In this clip from The Simpsons, Homer explains to Marge why he does not want to take an adult education class: "Every time I watch something new, it pushes some old stuff out of my brain." Watching the clip, or any other, engages multiple brain regions that act in parallel to generate a coherent conscious experience. For example, the visual cortical in the occipital lobes process the stream of information entering the eyes; the auditory regions in the temporal lobes process the sound entering the ears; and cells in the hippocampus encode certain features of the clip so that you form a memory of it.
Now try to remember as much of the clip as you can. Where did the scene take place? What colour were the clothes that the characters wore? What happened when Homer attended a wine-making course?
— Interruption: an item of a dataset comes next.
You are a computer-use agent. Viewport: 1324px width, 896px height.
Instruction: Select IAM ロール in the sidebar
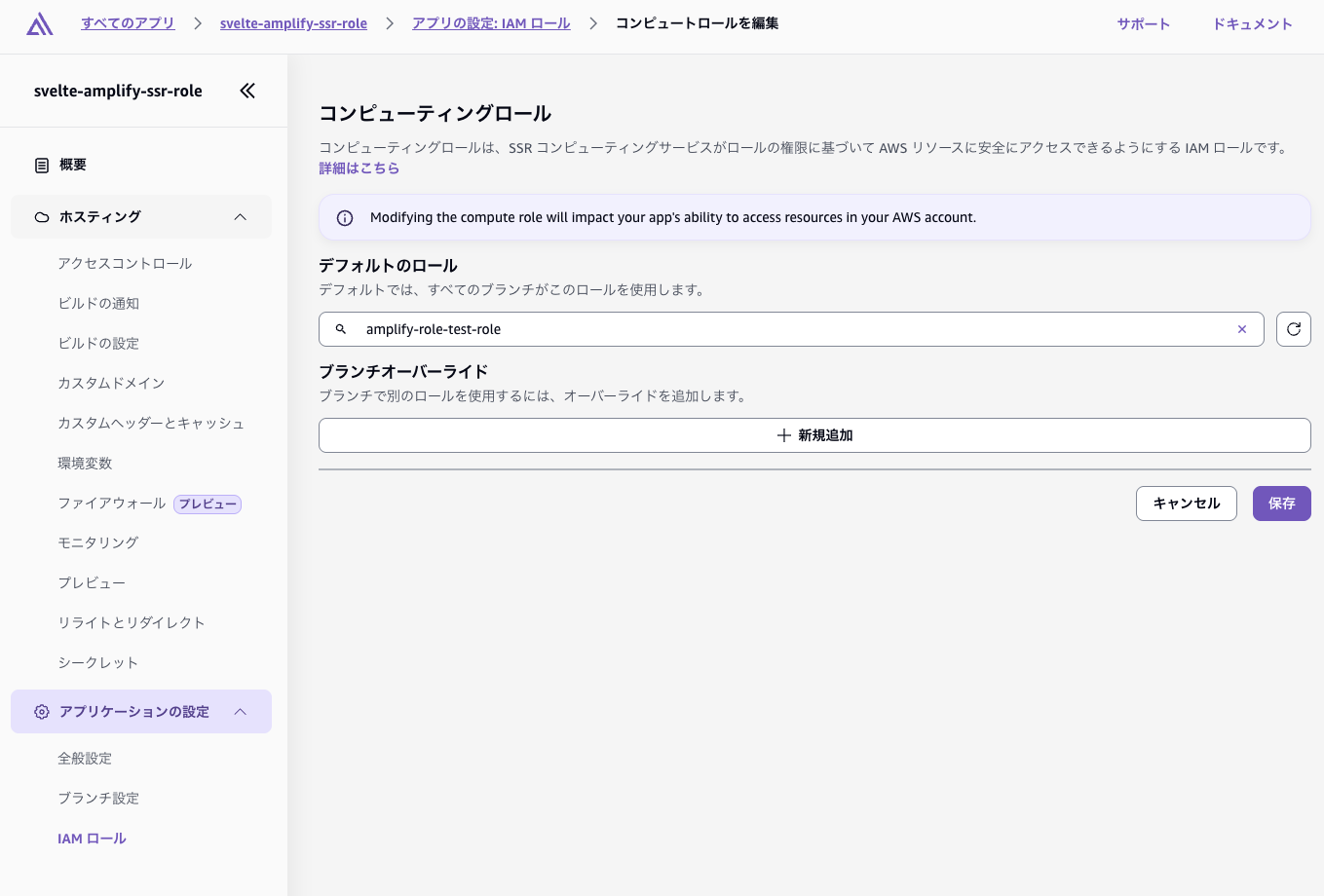click(x=92, y=839)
According to a new study published in today's issue of Science, the same cells that are involved in forming your memory of the clip are also activated when you are remembering it.
The study was led by Itzhak Fried of the Department of Neurosurgery at the University of California, Los Angeles, and involved 13 patients with intractable epilepsy. Being unresponsive to anticonvulsants, the only remaining option for these patients was surgical removal of the abnormal tissue causing their seizures. To identify that tissue, Fried and his colleagues used a technique similar to that developed by Wilder Penfield in the 1930s - they implanted small electrodes into the patients' brains, with which they could both electrically stimulate specific parts of the cortex and record the activity of single cells.
With the electrodes embedded in their brains, the patients were presented with a series of film clips, each lasting 5-10 seconds. Some of these contained footage of animals engaging in various activities or of well-known landmarks seen from different perspectives; some showed historic events such as the moon landing; and others taken from popular television programmes contained famous actors or characters. Afterwards, the participants spent up to 5 minutes performing an unrelated task involving sorting a seres of numbers into ascending order. They were then asked to recall the clips they had watched, and to report verbally on what came to mind when they did so.